> _What is expected_
Print the part of the items that opens with the line containing "will tap(471, 464)." and closes with the line containing "click(x=931, y=133)", repeating those lines exactly as they are.

--

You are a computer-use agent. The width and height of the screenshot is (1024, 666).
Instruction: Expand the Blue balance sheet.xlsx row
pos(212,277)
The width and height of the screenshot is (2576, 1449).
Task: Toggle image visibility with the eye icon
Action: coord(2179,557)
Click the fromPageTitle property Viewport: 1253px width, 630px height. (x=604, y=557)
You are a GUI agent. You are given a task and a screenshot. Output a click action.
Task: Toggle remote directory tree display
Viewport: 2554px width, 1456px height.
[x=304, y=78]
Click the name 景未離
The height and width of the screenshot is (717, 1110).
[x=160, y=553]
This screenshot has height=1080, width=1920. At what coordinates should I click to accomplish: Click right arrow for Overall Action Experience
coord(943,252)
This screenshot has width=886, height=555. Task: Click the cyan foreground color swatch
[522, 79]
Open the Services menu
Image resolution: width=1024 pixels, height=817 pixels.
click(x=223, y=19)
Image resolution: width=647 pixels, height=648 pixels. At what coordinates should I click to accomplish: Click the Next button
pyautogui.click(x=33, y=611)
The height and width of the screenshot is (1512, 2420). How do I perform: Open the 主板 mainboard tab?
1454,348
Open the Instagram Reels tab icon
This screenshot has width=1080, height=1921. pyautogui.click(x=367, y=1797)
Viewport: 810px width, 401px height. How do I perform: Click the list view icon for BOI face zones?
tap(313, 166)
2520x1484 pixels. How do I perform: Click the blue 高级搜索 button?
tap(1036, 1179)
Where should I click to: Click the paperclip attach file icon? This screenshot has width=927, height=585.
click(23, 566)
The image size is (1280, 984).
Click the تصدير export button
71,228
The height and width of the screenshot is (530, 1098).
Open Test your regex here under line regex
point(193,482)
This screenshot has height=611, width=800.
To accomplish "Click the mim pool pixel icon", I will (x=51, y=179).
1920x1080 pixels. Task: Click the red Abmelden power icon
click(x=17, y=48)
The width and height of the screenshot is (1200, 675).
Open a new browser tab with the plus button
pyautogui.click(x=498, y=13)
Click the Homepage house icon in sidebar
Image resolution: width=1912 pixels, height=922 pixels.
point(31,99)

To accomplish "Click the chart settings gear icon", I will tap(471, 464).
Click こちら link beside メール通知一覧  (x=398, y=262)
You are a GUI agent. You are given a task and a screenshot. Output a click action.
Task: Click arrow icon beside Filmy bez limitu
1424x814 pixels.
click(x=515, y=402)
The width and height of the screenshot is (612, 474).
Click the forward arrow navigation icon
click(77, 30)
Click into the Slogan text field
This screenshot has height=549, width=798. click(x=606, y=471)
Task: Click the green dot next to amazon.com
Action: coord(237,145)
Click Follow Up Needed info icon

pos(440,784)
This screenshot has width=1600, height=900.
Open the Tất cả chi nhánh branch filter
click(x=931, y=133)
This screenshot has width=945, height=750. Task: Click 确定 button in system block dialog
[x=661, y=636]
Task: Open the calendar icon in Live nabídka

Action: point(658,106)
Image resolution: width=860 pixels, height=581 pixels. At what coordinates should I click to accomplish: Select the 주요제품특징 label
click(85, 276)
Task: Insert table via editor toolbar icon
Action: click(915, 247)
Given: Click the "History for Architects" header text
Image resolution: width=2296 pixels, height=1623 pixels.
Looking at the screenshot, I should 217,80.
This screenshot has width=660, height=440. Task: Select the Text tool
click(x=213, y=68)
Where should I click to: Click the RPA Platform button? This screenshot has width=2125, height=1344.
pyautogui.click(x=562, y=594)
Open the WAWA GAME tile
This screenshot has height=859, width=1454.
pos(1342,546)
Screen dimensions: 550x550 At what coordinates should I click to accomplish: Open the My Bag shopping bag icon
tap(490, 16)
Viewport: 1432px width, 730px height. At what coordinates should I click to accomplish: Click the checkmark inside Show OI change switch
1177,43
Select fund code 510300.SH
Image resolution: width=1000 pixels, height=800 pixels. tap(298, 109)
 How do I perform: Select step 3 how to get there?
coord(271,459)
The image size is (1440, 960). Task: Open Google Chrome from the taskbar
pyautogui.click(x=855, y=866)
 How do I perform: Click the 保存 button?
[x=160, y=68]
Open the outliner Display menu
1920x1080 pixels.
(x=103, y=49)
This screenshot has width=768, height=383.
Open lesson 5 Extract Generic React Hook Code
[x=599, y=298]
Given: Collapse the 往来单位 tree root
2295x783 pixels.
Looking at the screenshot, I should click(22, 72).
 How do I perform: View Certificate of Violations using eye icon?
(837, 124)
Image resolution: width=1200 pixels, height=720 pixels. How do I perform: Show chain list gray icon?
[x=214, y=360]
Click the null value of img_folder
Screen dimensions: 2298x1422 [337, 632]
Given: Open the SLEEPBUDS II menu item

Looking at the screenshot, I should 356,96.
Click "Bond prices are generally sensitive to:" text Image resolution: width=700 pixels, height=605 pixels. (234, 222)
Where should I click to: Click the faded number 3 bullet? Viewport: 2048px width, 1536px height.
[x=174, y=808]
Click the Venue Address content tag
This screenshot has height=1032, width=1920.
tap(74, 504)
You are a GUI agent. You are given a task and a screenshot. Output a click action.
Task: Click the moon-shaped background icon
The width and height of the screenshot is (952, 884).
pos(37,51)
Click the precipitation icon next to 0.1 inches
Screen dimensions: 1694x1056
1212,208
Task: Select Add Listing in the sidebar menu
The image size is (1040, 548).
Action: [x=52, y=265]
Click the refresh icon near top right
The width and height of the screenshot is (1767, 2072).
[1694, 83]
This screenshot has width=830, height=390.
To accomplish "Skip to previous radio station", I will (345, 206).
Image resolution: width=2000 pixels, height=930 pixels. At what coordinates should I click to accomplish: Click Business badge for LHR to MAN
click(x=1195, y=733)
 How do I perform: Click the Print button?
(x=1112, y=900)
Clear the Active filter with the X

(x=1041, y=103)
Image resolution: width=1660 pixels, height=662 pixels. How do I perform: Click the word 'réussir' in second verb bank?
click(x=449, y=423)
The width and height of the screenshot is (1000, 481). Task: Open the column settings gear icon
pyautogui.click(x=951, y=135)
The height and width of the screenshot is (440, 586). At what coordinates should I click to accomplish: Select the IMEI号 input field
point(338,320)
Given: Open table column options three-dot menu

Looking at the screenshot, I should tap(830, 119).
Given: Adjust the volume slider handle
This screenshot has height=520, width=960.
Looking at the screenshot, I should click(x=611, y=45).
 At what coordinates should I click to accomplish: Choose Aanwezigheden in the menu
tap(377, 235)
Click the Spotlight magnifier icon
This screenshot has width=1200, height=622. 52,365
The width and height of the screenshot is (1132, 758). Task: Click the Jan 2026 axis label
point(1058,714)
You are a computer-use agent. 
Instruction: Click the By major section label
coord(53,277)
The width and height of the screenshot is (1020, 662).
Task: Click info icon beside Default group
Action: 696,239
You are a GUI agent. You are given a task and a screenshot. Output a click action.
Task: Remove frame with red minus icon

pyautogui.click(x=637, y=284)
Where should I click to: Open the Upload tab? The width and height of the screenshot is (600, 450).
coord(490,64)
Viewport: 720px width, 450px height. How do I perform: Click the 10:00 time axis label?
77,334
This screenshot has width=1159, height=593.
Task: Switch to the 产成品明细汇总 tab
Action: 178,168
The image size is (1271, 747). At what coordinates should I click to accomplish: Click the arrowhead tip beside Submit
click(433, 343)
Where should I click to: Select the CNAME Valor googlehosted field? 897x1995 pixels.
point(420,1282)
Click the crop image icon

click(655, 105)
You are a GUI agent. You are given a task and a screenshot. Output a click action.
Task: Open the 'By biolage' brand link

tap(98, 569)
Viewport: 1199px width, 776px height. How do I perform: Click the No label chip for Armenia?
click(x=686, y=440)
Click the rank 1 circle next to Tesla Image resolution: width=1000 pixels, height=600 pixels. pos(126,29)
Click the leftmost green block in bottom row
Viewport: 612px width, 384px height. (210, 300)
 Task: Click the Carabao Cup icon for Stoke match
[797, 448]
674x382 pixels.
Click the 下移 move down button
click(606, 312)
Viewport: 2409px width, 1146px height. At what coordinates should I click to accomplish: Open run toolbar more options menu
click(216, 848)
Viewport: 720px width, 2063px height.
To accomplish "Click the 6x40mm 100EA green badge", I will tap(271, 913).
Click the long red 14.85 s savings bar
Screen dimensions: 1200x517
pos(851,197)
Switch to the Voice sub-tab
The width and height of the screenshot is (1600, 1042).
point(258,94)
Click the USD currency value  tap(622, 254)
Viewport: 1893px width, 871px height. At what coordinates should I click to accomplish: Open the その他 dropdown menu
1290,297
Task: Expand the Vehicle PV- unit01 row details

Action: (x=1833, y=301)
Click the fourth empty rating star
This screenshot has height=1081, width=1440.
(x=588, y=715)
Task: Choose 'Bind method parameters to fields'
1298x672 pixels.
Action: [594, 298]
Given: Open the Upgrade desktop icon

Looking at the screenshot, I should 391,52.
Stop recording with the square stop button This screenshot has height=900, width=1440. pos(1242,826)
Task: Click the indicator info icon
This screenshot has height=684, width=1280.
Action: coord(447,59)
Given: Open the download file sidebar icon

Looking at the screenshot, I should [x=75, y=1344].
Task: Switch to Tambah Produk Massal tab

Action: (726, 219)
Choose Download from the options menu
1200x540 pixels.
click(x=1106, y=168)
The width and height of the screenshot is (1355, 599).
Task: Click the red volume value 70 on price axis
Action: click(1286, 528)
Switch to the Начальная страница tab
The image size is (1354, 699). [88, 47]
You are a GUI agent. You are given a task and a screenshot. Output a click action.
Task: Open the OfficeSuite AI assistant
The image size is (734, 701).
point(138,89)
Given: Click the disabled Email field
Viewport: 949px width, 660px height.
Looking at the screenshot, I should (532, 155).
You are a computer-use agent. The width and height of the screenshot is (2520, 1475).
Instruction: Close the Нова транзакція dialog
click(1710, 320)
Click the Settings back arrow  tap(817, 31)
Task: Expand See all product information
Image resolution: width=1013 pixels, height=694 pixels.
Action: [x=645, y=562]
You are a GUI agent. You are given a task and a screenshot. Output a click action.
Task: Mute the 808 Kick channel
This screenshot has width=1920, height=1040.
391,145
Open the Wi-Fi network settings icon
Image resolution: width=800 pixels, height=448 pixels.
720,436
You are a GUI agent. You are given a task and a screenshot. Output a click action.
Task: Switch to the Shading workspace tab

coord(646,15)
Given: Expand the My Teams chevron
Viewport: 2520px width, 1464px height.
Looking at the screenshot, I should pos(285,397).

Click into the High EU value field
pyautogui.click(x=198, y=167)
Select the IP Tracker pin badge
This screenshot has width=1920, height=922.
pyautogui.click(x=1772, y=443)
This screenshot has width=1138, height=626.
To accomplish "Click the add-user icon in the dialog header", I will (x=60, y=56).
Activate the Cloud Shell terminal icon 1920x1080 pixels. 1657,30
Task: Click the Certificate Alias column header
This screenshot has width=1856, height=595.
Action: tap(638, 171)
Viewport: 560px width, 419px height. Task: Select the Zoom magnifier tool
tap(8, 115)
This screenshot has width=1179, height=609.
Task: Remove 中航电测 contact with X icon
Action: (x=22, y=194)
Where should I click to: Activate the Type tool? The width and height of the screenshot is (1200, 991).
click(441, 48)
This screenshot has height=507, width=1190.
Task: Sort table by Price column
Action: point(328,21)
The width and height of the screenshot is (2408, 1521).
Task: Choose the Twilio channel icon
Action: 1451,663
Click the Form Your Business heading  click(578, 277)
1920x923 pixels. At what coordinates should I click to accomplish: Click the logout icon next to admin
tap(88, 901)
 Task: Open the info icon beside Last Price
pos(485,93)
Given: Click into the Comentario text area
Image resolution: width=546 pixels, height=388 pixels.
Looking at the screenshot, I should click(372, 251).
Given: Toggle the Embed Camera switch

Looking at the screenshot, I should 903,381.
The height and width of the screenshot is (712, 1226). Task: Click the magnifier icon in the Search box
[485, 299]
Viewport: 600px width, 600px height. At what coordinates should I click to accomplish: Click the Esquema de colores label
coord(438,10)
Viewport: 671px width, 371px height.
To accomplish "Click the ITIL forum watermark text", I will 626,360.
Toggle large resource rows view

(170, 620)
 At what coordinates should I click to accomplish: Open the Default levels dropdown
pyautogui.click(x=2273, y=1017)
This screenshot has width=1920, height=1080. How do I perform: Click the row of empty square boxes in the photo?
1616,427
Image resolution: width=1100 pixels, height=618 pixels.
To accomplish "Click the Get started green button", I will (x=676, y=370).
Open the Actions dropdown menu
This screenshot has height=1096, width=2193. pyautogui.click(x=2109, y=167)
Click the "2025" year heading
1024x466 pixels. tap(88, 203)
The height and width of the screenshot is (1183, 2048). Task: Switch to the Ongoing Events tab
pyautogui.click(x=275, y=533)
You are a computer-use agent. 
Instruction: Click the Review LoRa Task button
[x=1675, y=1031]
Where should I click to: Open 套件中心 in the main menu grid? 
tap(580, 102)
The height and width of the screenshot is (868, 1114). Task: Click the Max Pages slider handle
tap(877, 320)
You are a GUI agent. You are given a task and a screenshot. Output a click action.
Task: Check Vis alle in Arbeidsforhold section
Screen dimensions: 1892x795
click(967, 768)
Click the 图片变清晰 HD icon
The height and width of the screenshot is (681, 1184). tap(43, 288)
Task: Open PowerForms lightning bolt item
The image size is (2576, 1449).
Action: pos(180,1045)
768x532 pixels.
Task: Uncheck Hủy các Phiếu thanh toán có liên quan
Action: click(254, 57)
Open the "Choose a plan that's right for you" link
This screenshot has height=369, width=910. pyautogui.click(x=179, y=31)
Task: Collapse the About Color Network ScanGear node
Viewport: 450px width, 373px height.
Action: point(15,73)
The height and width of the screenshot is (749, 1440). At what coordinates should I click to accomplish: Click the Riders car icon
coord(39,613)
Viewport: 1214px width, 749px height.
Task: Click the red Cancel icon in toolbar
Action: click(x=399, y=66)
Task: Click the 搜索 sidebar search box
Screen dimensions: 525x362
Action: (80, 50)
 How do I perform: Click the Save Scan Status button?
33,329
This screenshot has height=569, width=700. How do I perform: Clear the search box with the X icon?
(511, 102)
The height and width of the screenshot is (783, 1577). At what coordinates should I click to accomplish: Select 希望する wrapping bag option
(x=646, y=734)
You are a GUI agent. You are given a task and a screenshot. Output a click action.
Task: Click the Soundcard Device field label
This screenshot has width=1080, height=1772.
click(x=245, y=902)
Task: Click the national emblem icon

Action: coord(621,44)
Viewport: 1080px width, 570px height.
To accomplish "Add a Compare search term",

--

> _Written reply_
To accomplish "Click the chart settings gear icon", I will tap(471, 464).
Click こちら link beside メール通知一覧  (x=398, y=262)
You are a GUI agent. You are given a task and a screenshot. Output a click action.
Task: Click arrow icon beside Filmy bez limitu
1424x814 pixels.
click(x=515, y=402)
The width and height of the screenshot is (612, 474).
Click the forward arrow navigation icon
click(77, 30)
Click into the Slogan text field
This screenshot has height=549, width=798. click(x=606, y=471)
Task: Click the green dot next to amazon.com
Action: coord(237,145)
Click Follow Up Needed info icon

pos(440,784)
This screenshot has width=1600, height=900.
Open the Tất cả chi nhánh branch filter
click(x=931, y=133)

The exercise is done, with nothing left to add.